Language is often lost in translation, but such is not the case in Korean author Han Kang’s new novel. In “The Vegetarian,” she brutally yet beautifully explores the gap between one person’s expression and another’s reception; her pen pierces through all the codified elements of society—dietary practices, daily routines, and even accepted notions of death. Though at times too shallow to stay in the reader’s mind, her sparse descriptions generally cut through to essential social questions: How do traditions bind? Whom do they draw close, and whom do they suffocate? And when severed, what, if anything, is left to bind the fragile, desperate soul to its helplessly ephemeral container?
Kang prompts her readers to consider these issues through key structural decisions. While the narrative focalizes on Yeong-hye, an altogether ordinary woman by Korean social standards, each of the novel’s three distinct parts relates a period of Yeong-hye’s life from the vantage point of various people around her. In Part 1, “The Vegetarian,” Mr. Cheong disgustedly describes Yeong-hye’s odd behavior following her bout of blood-filled dreams and subsequent vegetarianism; next, in “Mongolian Mark,” Yeong-hye’s obsessive brother-in-law violates her emotionally and physically, revealing further signs of Yeong-hye’s mental decay; finally, in “Flaming Trees,” Yeong-hye’s sympathetic but helpless sister In-hye mediates the conclusion of Yeong-hye’s bizarre descent into madness. Except for short dialogues and lapses into dreams, Yeong-hye rarely speaks. By folding the main storyline—Yeong-hye’s mental illness—into the ears, eyes, and tongues of others, Kang creates necessary layers of distance between reader and text, an emptiness that mirrors the alienation felt by Yeong-hye herself. “‘No one can understand me … the doctors, the nurses, they’re all the same … they don’t even try to understand … they just force me to take medication, and stab me with needles,’” Yeong-hye says in a moment of lucidity—one of her last. Throughout the story’s unfolding, Kang evokes Yeong-hye’s frustration in the reader by continually denying access to Yeong-hye’s own voice. Kang’s use of this structural device powerfully demonstrates the objectification of Yeong-hye in all aspects—as woman, as lover, as beauty, as pain.

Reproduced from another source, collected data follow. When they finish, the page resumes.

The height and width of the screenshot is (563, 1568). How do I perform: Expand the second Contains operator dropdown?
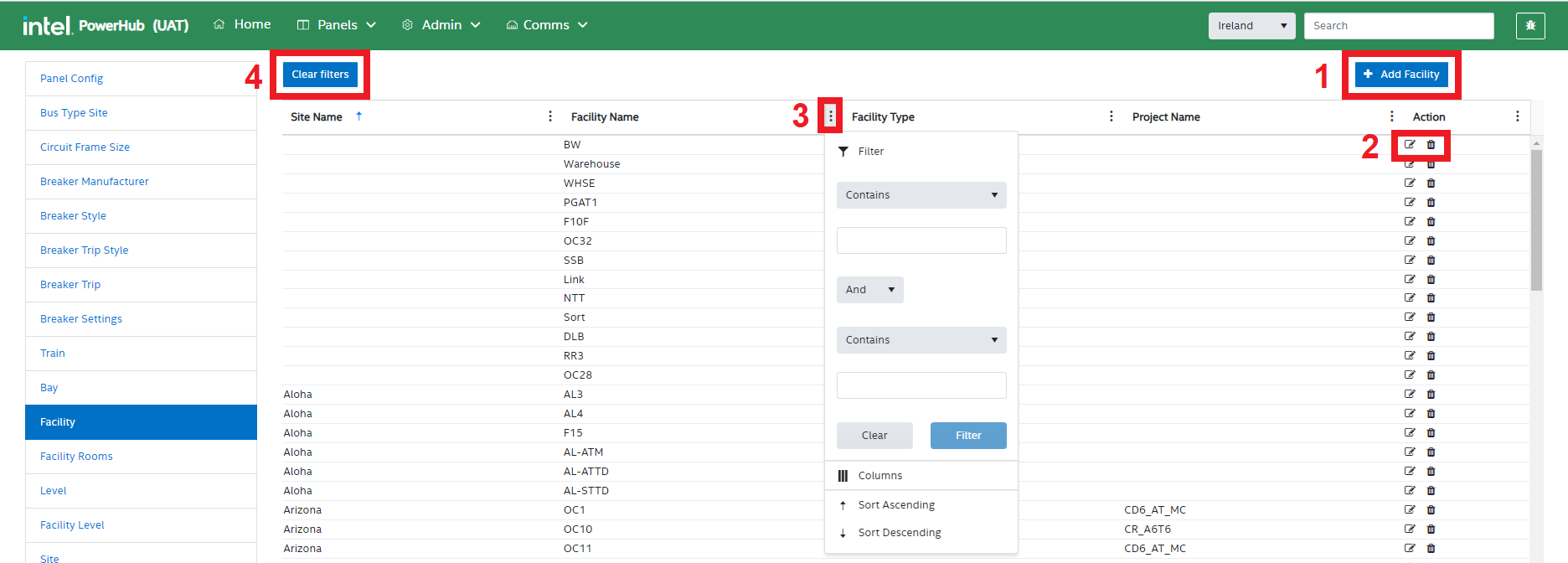[921, 340]
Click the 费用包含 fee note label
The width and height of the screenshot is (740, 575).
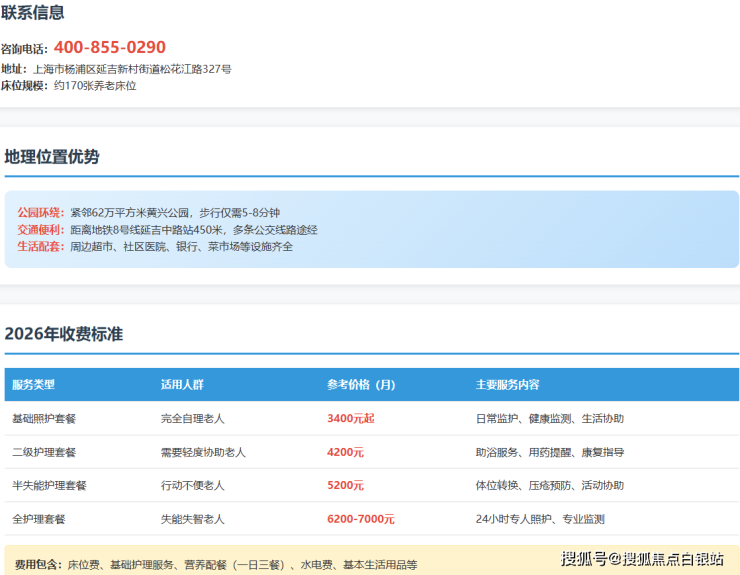(36, 565)
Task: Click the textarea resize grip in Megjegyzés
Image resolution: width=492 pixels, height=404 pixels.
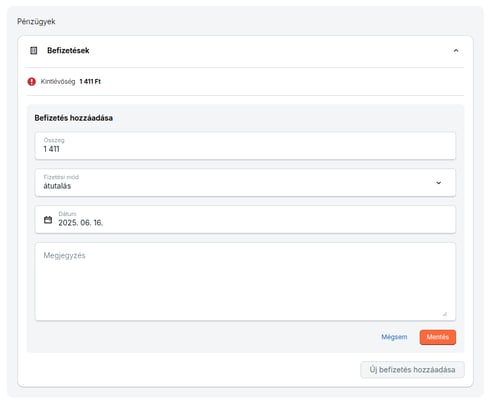Action: point(445,314)
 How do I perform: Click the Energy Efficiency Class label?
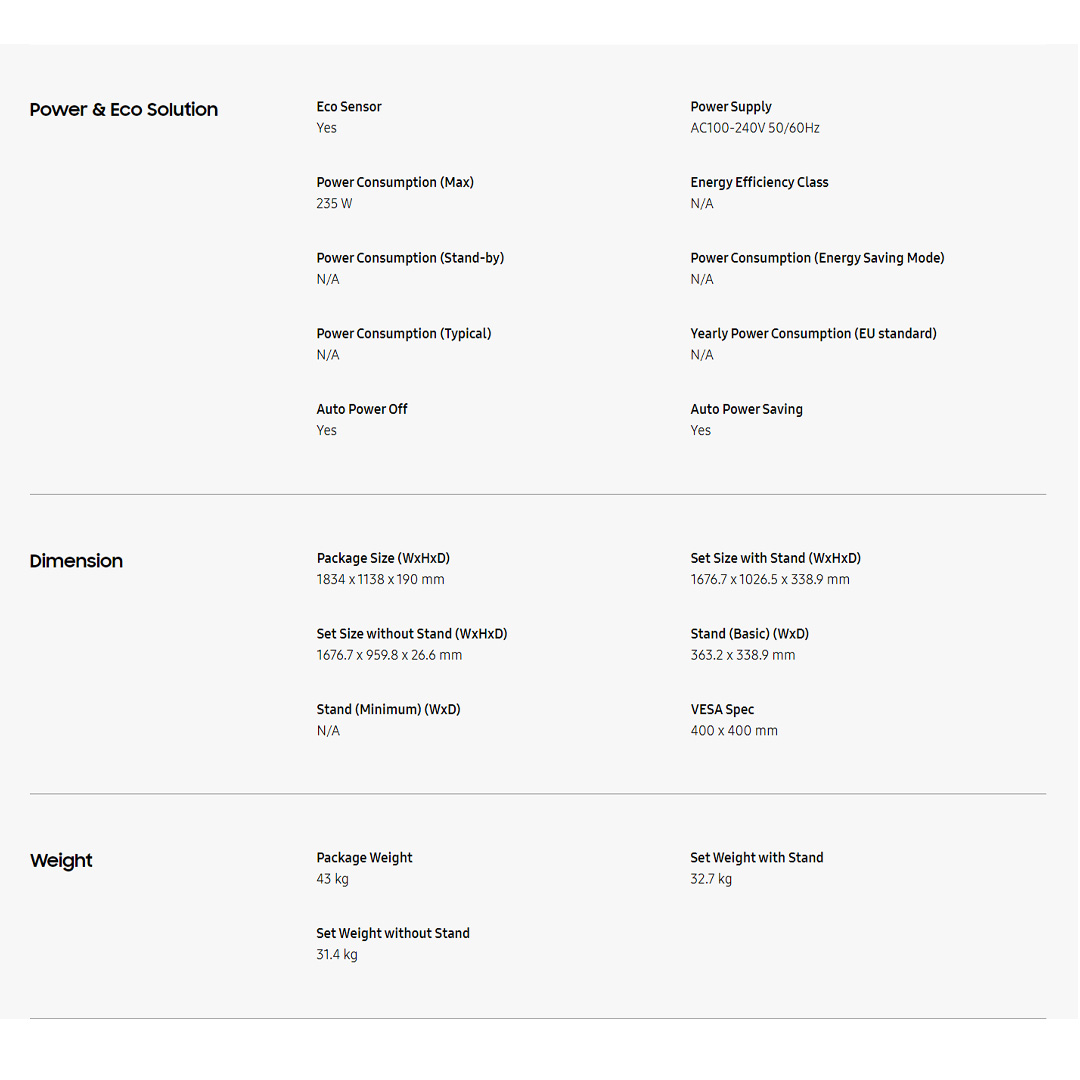759,182
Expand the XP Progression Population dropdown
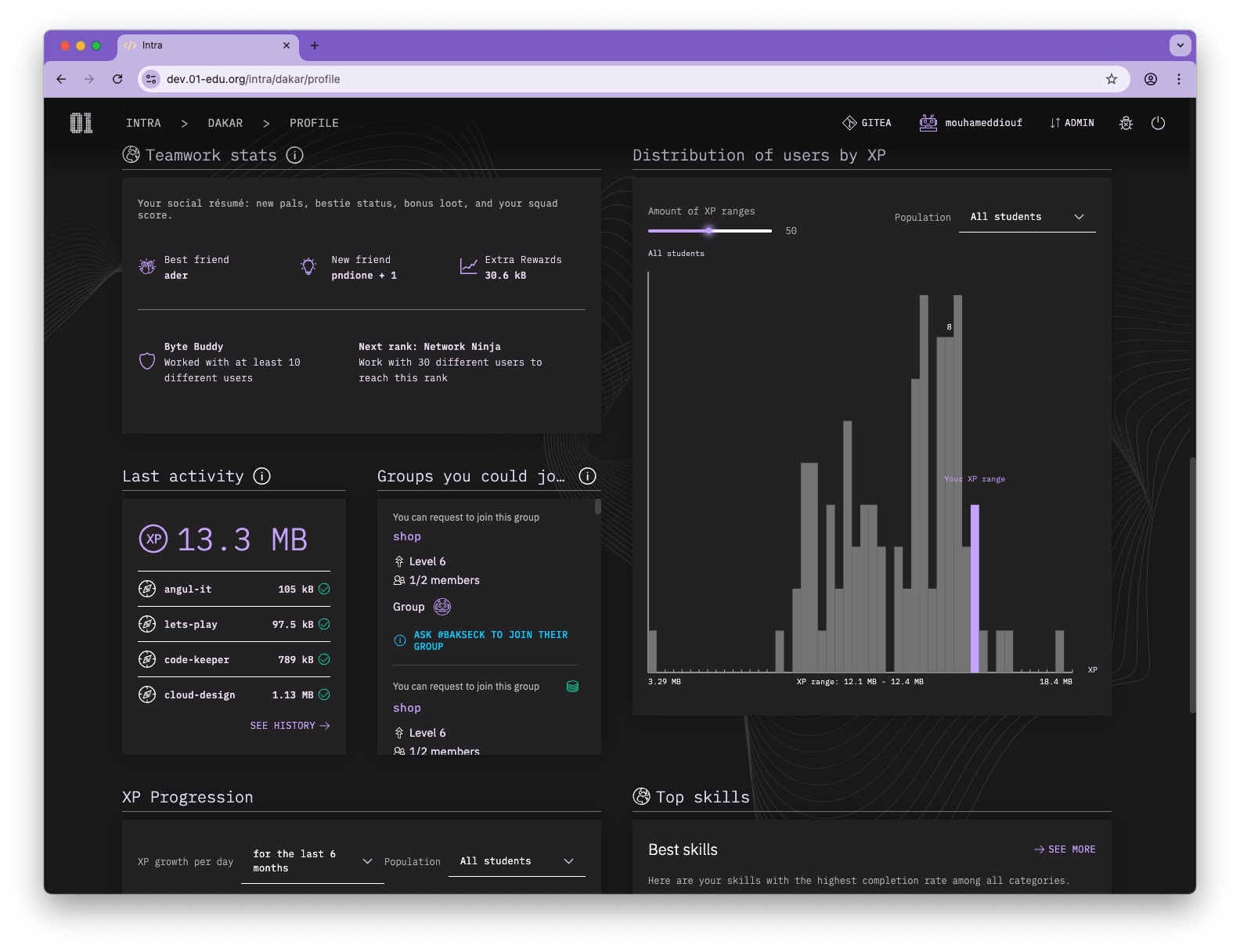The image size is (1240, 952). pyautogui.click(x=516, y=861)
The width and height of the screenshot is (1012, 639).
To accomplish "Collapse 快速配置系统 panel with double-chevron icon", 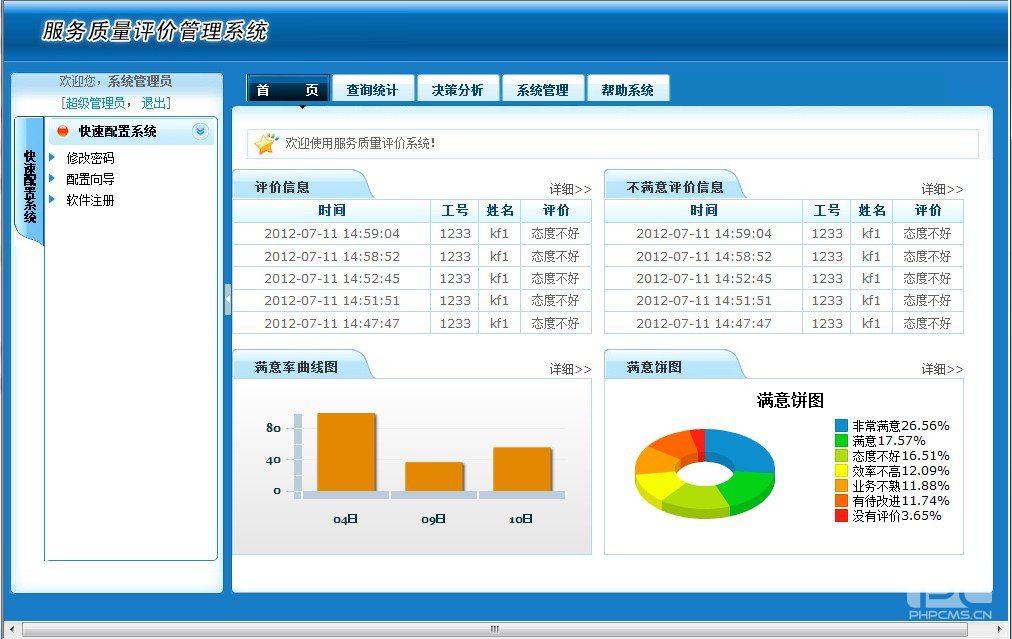I will (200, 131).
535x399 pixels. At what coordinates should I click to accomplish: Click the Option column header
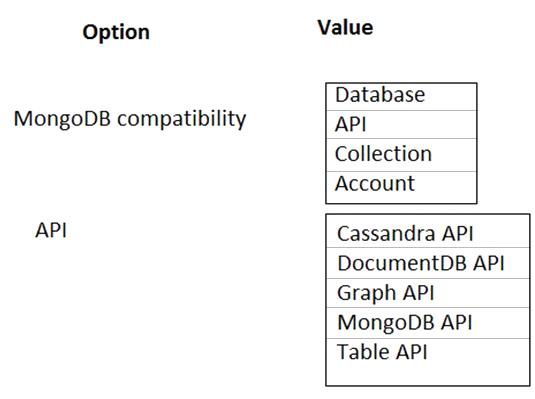click(116, 33)
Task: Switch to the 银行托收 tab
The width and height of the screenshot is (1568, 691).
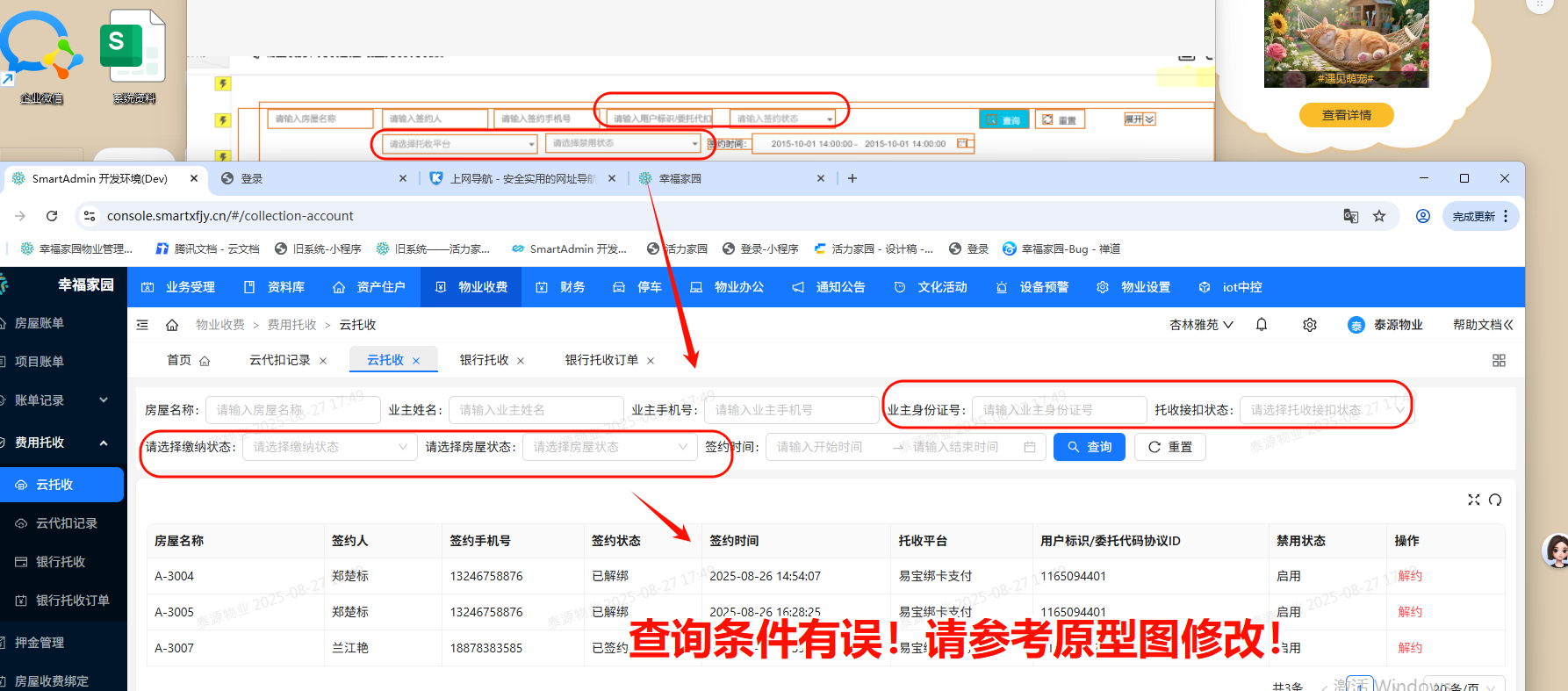Action: pyautogui.click(x=484, y=360)
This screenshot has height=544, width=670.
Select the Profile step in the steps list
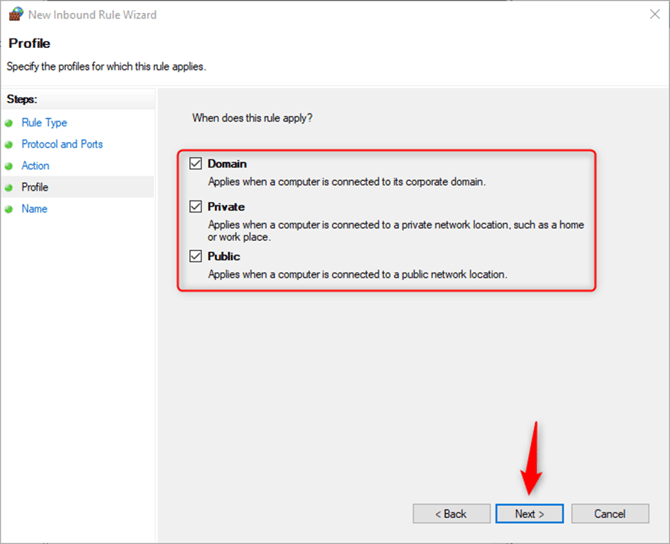(35, 187)
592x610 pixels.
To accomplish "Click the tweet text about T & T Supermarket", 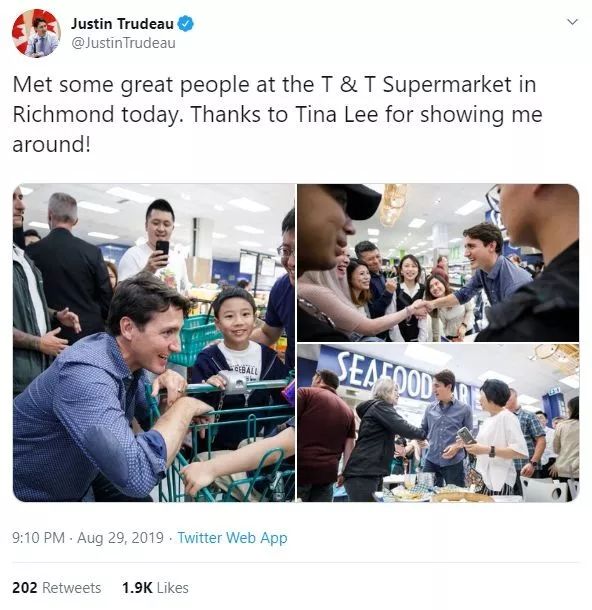I will pos(277,114).
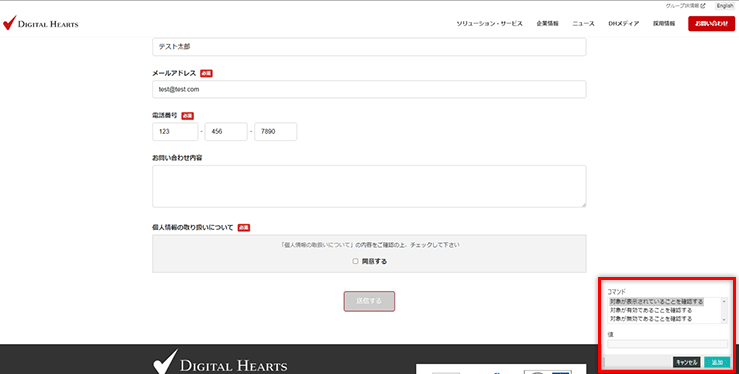Check the 同意する checkbox
This screenshot has width=739, height=374.
point(355,261)
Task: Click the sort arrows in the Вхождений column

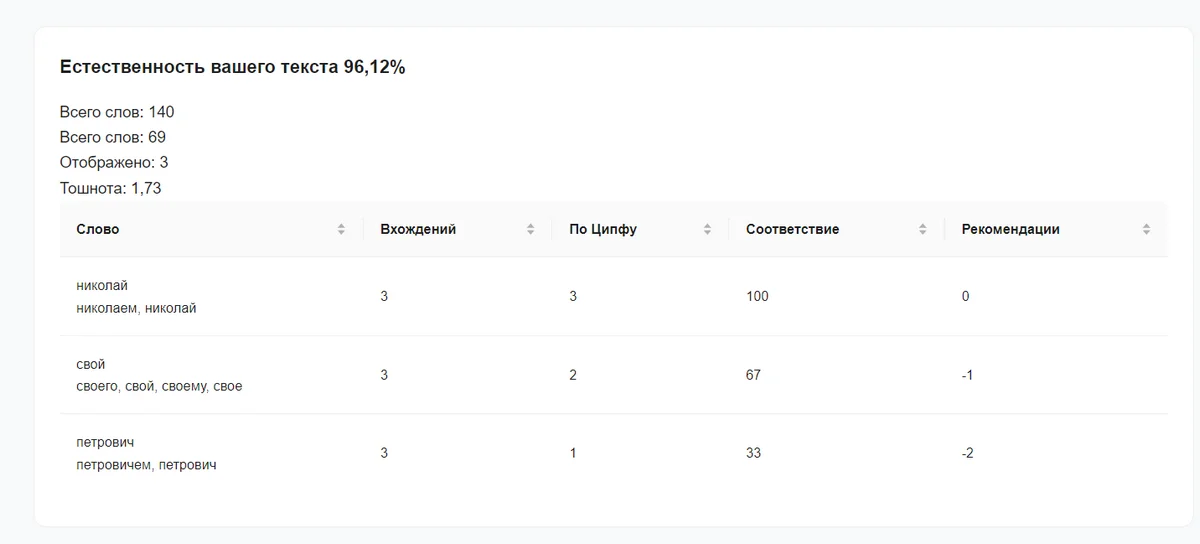Action: [x=530, y=229]
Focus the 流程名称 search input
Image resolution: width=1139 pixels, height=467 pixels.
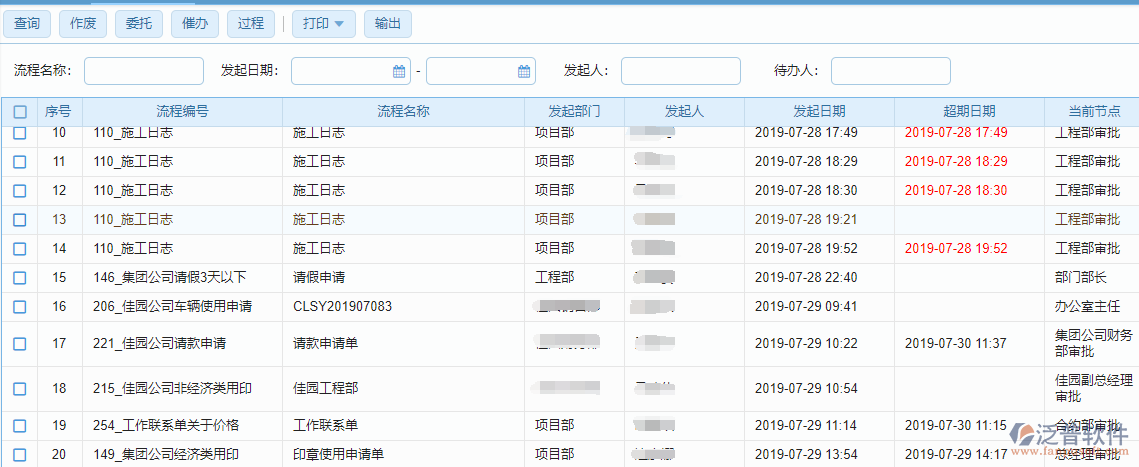(x=144, y=71)
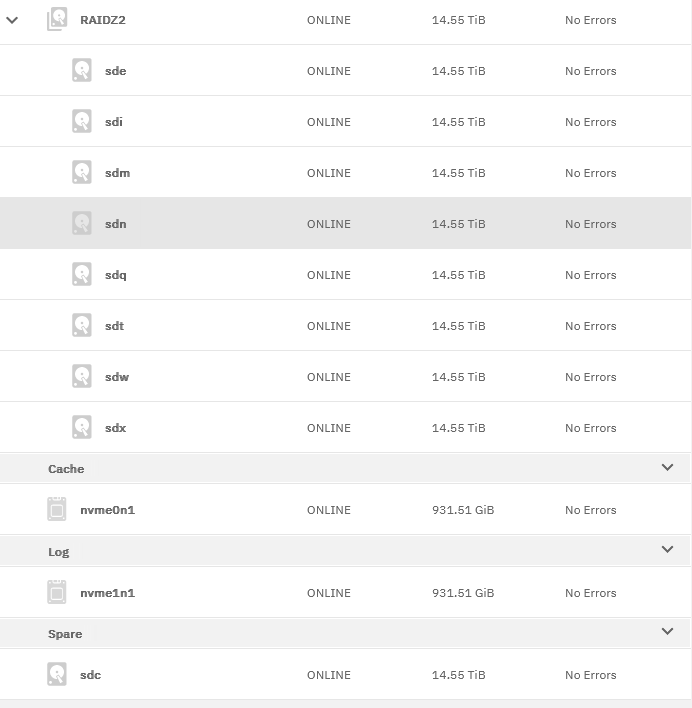The width and height of the screenshot is (692, 708).
Task: Click the spare sdc disk icon
Action: pos(57,674)
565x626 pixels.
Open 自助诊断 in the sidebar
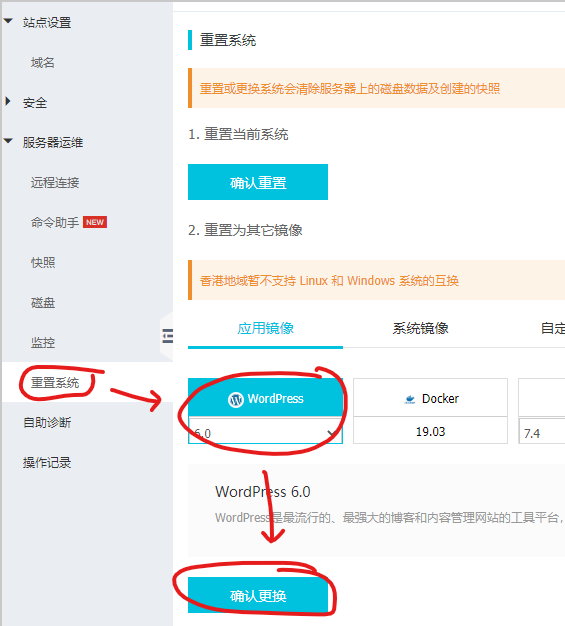tap(47, 422)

The novel’s absence of descriptive embellishment evokes this same emotional distance. Though the scenes conjured are supernatural and disturbing, Kang’s tone remains even, unadulterated, and matter-of-fact throughout: “I like my breasts, nothing can be killed by them .… With my round breasts, I’m okay. Still okay. So why do they keep shrinking? Not even round anymore .… Why are my edges all sharpening—what am I going to gouge?”, Yeong-hye dreams. In one of these rare instances in which Yeong-hye’s pale voice does float through the surrounding white noise to address the reader directly, her self-description seems flat; she repeats the same word—“round”—without ever delving into deeper depiction of physical appearance, which imparts a hollowness of self that mirrors Yeong-hye’s inner emotional state.
Kang adopts this sketch-like method of description for much of the novel, and for the most part, it works. At times, however, the directness of her writing style detracts from the emotional weight of the message. For instance, In-hye narrates Yeong-hye’s condition in the mental hospital: “Her eyes followed the second hand on the clock as it ticked around, and she made another effort to regulate her breathing .… A feeling of déjà vu crept up on her then, a feeling of having already experienced this same moment countless times.” When applied to inanimate objects rather than people, simplicity of style dissolves into boredom; the bland descriptions fade into monochrome and force the reader to search, foggy-eyed, for moments of beauty.
But such beautiful moments exist. And when discovered, they ring with the poignancy that comes to define “The Vegetarian.” As Yeong-hye falls into the last stages of an irreversible mental decline, In-hye realizes the extent of injustice their parents, their husbands, and she herself have done to Yeong-hye, a realization that manifests itself in a way that encapsulates the central struggle between self and culture, life and death. She wonders—and in doing so, prompts the reader to wonder—which pressure ultimately caused Yeong-hye’s deterioration. Was it her parents’ unyielding need to conform to Korean meat-eating tradition? Might it have been the obsessive, objectifying male gaze that both husbands embodied? Could it have been the hospitalization, the stigmatization of mental illness, and In-hye’s own shame that led her to prioritize “face” over her sister’s health? And these gaps in understanding—could they have been bridged? “Of course it was entirely in vain, this act of mentally picking up and counting the paduk [a traditional Korean game] stones that had been laid out on the board of her sister’s life,” In-hye finally reflects. It is a hauntingly quiet description—one emblematic of the larger gaps, social and emotional, that Kang explores in “The Vegetarian."